ISSN : ISSN: 2576-1455
Victor Bartoletti*
Department of Cardiology, Harvard University, Boston, USA
Received date: May 06, 2024, Manuscript No. IPJHCR-24-19366; Editor assigned date: May 09, 2024, PreQC No. IPJHCR-24-19366 (PQ); Reviewed date: May 24, 2024, QC No. IPJHCR-24-19366; Revised date: May 31, 2024, Manuscript No. IPJHCR-24-19366 (R); Published date: June 07, 2024, DOI: 10.36648/2576-1455.8.2.67
Citation: Bartoletti V (2024) Systemic Right Ventricle in Congenital Heart Disease: Arrhythmia Mechanisms and Clinical Considerations. J Heart Cardiovasc Res Vol.8 No.2: 67.
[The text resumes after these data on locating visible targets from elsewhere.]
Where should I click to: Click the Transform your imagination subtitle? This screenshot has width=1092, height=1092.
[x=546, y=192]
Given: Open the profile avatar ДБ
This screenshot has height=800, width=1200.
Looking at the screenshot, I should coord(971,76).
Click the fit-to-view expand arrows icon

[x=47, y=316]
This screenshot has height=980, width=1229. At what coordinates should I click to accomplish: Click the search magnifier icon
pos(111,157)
Congenital Heart Disease (CHD) is often associated with Systemic Right Ventricle (SRV), which is the morphological right ventricle that supports systemic blood flow. The pathophysiology of SRV ventricular arrhythmias is not yet fully understood and there may be differences between CHD subtypes. Although these events are rare, they are difficult to predict. This review discusses current strategies for risk assessment and prevention of ventricular arrhythmias in patients with SRV. A recent risk stratification model combines independently related factors into risk scores and pulmonary Left Ventricular (LV) dysfunction appears as a critical factor in risk assessment. Cardiac MRI, biomarkers and genetic information may improve the ability to predict ventricular arrhythmias in SRV. However, the question of whether Implantable Cardioverter Defibrillators (ICD) should be used as a preventive measure in this group remains unanswered. Multicenter studies are needed to assess risk patterns and ICD use in this aging population. Because ICDs have disadvantages such as high rates of inappropriate shocks and late lead-related complications, shared clinical decision-making is critical when considering their use. The review emphasizes the need for further research in this area to improve the identification of patients at clinical risk of ventricular arrhythmias and to develop effective prevention strategies.
SRV dysfunction
SRV, defined as a morphological right ventricle that supports systemic blood flow, is relatively common in CHD, affecting approximately 10% of all forms of coronary artery disease. The most common anatomical defects in which SRVs occur are complete transposition of the great arteries with previous atrial septal repair and congenital transposition of the great arteries. This anatomy is also present in hypoplastic left heart syndrome relieved by the Norwood-Fontan protocol, dual inflow right ventricle and dual outflow right ventricle, usually with prior fontan relief. Regardless of the underlying cardiac anatomy, patients with SRV have a worse prognosis than patients with systemic LV. Arrhythmias, SRV dysfunction, heart failure and sudden cardiac death are important late complications. Patients with SRV, particularly those with Dextro Transposition of the Great Arteries (D-TGA) and AV repair, are among those with coronary artery disease at highest risk for Sickle Cell Disease (SCD). Information on primary prevention and thus the distribution of risks associated with ICD implantation remains scarce, so patient selection and timing remain difficult. This article provides an update on the mechanisms of Ventricular Arrhythmias (VA), risk stratification approaches for VA and SCD in patients with SRV and treatment and prevention of VAs in patients with SRV. Sudden cardiac death is the most common cause of death in SRV after heart failure, accounting for 16%-20% of deaths. In the recent Major Adverse Ventricular Arrhythmias and Related Events (MAREs). European cohort of adults with SRV, events including SCD, sustained Ventricular Tachycardia (VT) and appropriate ICD therapy were reported in 5% of patients during the median follow-up period. 9 years and an incidence of 6.3 cases per 1000 patient years.
Arteriovenous replacement
The incidence of Arrhythmias and Related Events MAREs increased with age and occurred at a younger age in D-TGA patients with atrial bypass, suggesting a difference in the pathophysiology of VAs between D-TGA and Levo-Transposition of the Great Arteries (L-TGA). D-TGA is one of the most common cyanotic heart defects in newborns, occurring in approximately 1 in 3,000 live births. Radical surgery in the form of atrial exchange was routinely performed in the 1960s and 1970s and was gradually replaced by arteriovenous replacement in the 1980s. The latter operation restores the left ventricle to a sub-aortic position, so that only the subset of older D-TGA patients with mustard or senning repair have SRV. These patients are now adults, enabling long-term follow-up. D-TGA relieved by atrial exchange is one of the congenital heart defects with the highest risk of SCD. In a population-based study, the incidence was 4.9 per 1,000 patient-years, second only to aortic stenosis and more than three times higher than tetralogy of fallout. L-TGA is an even rarer congenital heart defect, accounting for approximately one in 33,000 live births. The incidence of sudden death due to documented VAs, which accounts for 10%-15% of all L-TGA deaths, has been estimated to be 1.8%-25% per 1000 patient years.